Atual governo parece ter esquecido que dívidas estaduais têm garantia da União e responsabilidade solidária do Executivo com entes federados. Caberá a Lula lidar com esse problema
O jornal Valor revelou que os Estados devem registrar uma perda nominal de R$ 25,1 bilhões em receitas do Imposto sobre Circulação de Mercadorias e Serviços (ICMS) neste ano. O cálculo, que considera a arrecadação apurada entre julho e outubro e projetada para novembro e dezembro, é o resultado de duas leis complementares aprovadas pela Câmara e pelo Senado neste ano. As mudanças, que impuseram um teto e alteraram a base de incidência do tributo, têm caráter definitivo sobre aquela que é a maior fonte de arrecadação dos governos regionais e que incide sobre combustíveis, energia, comunicações e transportes.
Mesmo ciente desses efeitos, o governo Jair Bolsonaro apostou na popularidade eleitoral proporcionada pela redução nos preços dos combustíveis e nas faturas de energia e telecomunicações e investiu na descredibilização do discurso dos governadores. Para vencer as poucas resistências, o governo se comprometeu a compensar os Estados com perdas acima de 5%, mas somente em 2023 e após comparar a arrecadação de todo o ano de 2022 à de 2021.

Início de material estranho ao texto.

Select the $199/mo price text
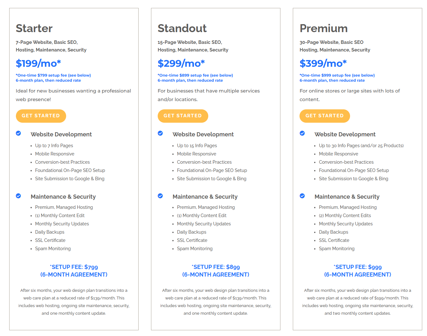 (x=38, y=63)
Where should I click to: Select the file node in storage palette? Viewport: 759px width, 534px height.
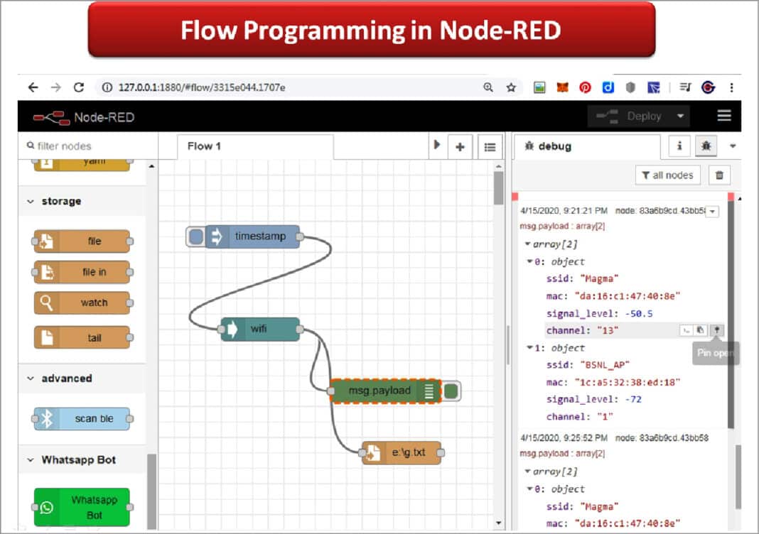81,241
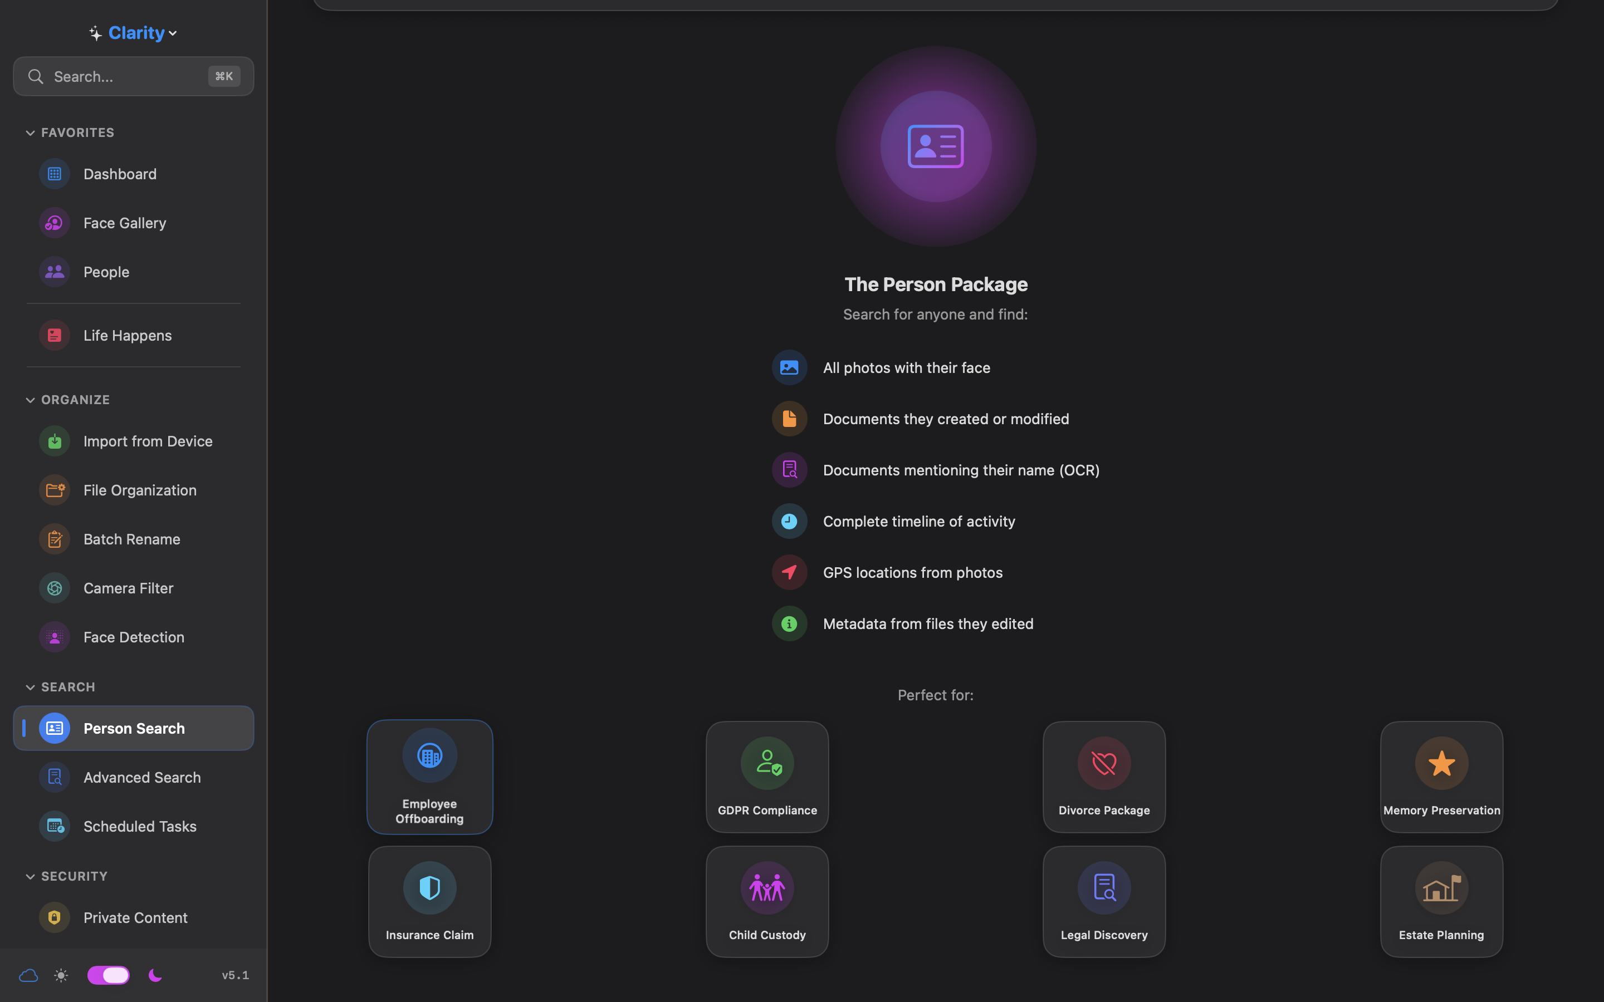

O Comitê Nacional de Secretários de Fazenda dos Estados e do Distrito Federal (Comsefaz) já havia estimado que o prejuízo alcançaria R$ 125 bilhões em 12 meses e, agora, instituições financeiras começam a respaldar as contas dos Estados. Como mostrou o Estadão, o Itaú estimou que os Estados terão de fazer um ajuste fiscal da ordem de R$ 70 bilhões para se adaptar às consequências das leis e manter as contas em dia. Se as receitas e despesas forem mantidas, os entes federativos deverão registrar um déficit de 0,7% na proporção do Produto Interno Bruto (PIB), após um provável superávit primário de 0,5% neste ano.
Não faz muito tempo que os Estados eram fonte de preocupação para o governo federal, o que mostra que o País nada aprendeu com os erros do passado. Do lado das receitas, situações atípicas e relacionadas à pandemia de covid-19 foram consideradas permanentes, entre elas o reforço das transferências da União, a proibição dos reajustes de salários de servidores e os efeitos da reabertura da economia e da inflação elevada. De caráter rígido e permanente, o custeio de despesas com saúde e educação pode ser fortemente comprometido, um aspecto que tem passado despercebido nas discussões dos necessários ajustes no Orçamento fictício de 2023 – sem contar o financiamento do piso nacional da enfermagem aprovado pelo Legislativo, uma discussão que chegou ao Supremo Tribunal Federal (STF) e que, tudo indica, deve se estender ao longo do governo Lula.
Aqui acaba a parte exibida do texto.